Mini-Contest #4

The fourth mini-contest was held in December 2007. It challenged contestants to write two sentences: a bad one featuring a horrible writing cliché, and a good one that replaced the cliché with strong, evocative writing.

We received 37 entries from 20 contestants (contestants were allowed to submit two entries apiece). Two reading judges selected 10 contenders from all the entries received. Six prize judges labeled one entry as their “favorite” and rated the rest as either “yes,” “maybe,” or “no.”

(That’s right, six judges. Our guest judge this time was Sean Tierney, an experienced writer and professor of communications teaching at the Chinese University of Hong Kong. We have global connections, people! Aren’t you impressed? You’re not? Drat.)

No entry for any contest to date has scored as well as this mini-contest’s winner. Five of the six judges considered it their favorite. Nothing we have ever received before this was the favorite of more than two judges.


Third Place ($5) by Darren Blair

CLICHE: She couldn’t carry a tune in a bucket.

REWRITE: Whenever she sang, her notes pitched upward with such sharpness that they would frequently impale innocent starlings as they passed on by.


Second Place ($10) by Laura Loomis

CLICHE: She looked like she’d seen a ghost.

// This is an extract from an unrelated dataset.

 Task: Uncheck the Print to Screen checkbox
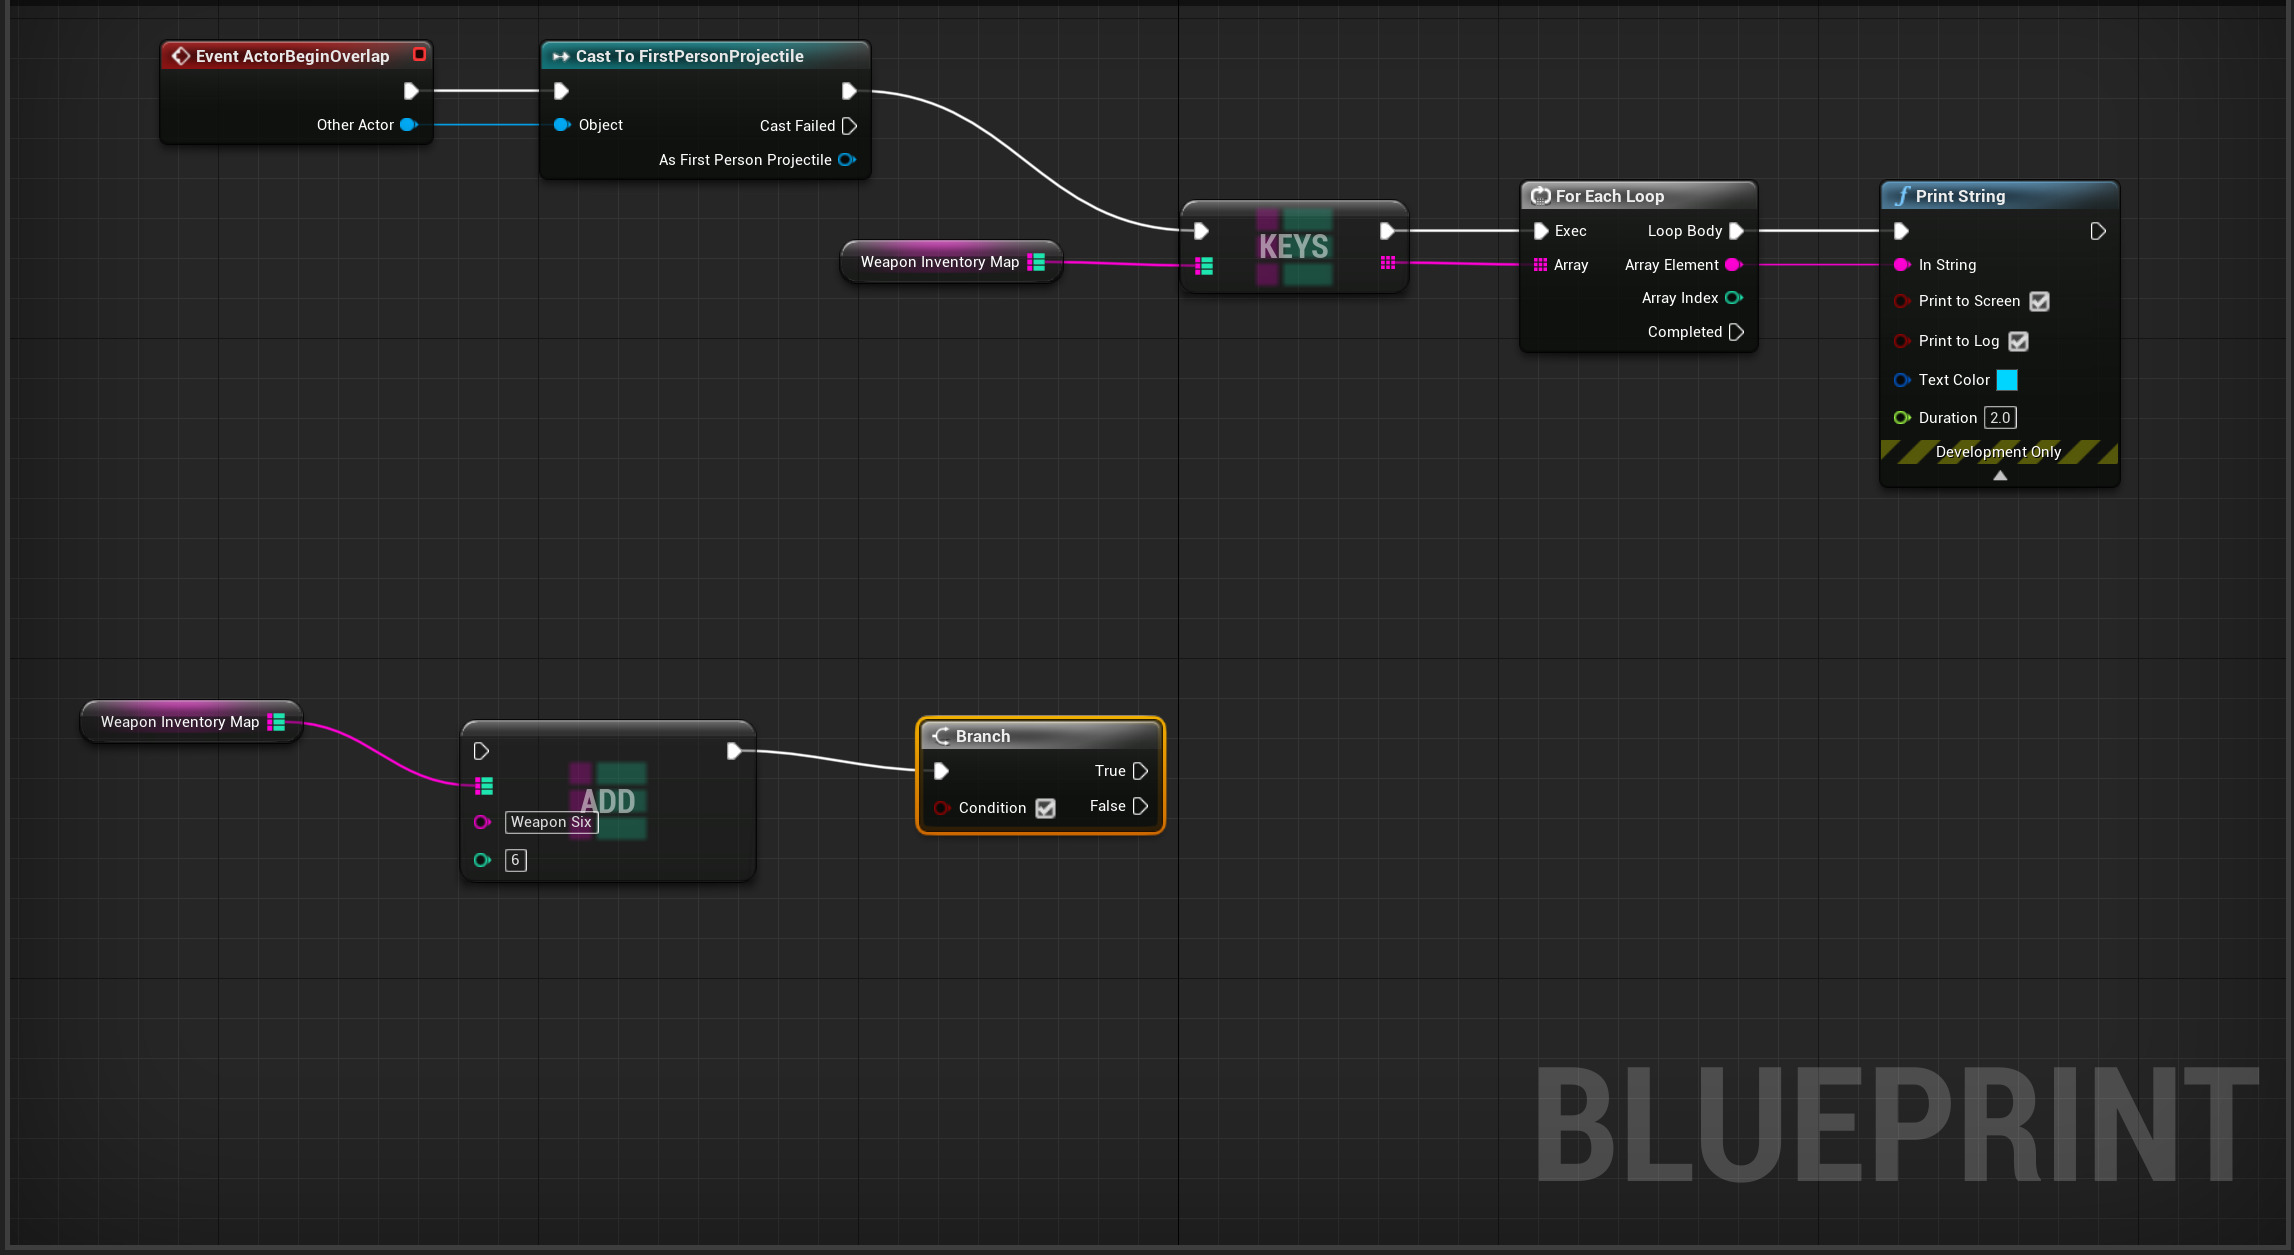click(2039, 301)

REWRITE: She looked like she’d unwrapped a birthday present to find a severed head.


First Place ($15) by Melody Ringo

CLICHE: They stared at him like he was from another planet.

REWRITE: They stared at him like a cow stares at a new gate.


Honorable Mentions (no money, just fame)

Two other entries scored highly enough to earn honorable mentions.

CLICHE: The house looked like a tornado hit it.

REWRITE: The rooms were strewn with weeks-old mail, grocery bags, and newspapers, as if a giant had turned the house over and shaken it before setting it down again.
(by Laura Loomis–this contest allowed two entries per author)


CLICHE: Blue sky thinking.

REWRITE: Brain-tickling, attention-zipping, expectation-ripping, neuron-firing twinklings of inklings.
(by Kat Dawes)


It Was His Idea
This contest premise came from newsletter reader Michael Van Ornum. As a reward, he automatically gets an entry published (but no money).

CLICHE: I was busier than a beaver.

REWRITE: I was busier than a single parent with four hyperactive kids in a toy store.
(by Michael Van Ornum)



Now It’s Our Turn
Two of the prize judges wanted to try this one, too.

CLICHE: His argument was weak as water.

REWRITE: His argument collapsed faster than the first little pig’s house of straw.
(by Tarl Kudrick)


CLICHE: His speech was dull as dishwater.

REWRITE: His speech wasn’t just colorless, it sucked the color out of everything in the room, leaving us sitting in endless gray monotone.
(by Bethany Granger)


Congratulations to the winners and our sincere thanks to everyone who entered the mini-contest.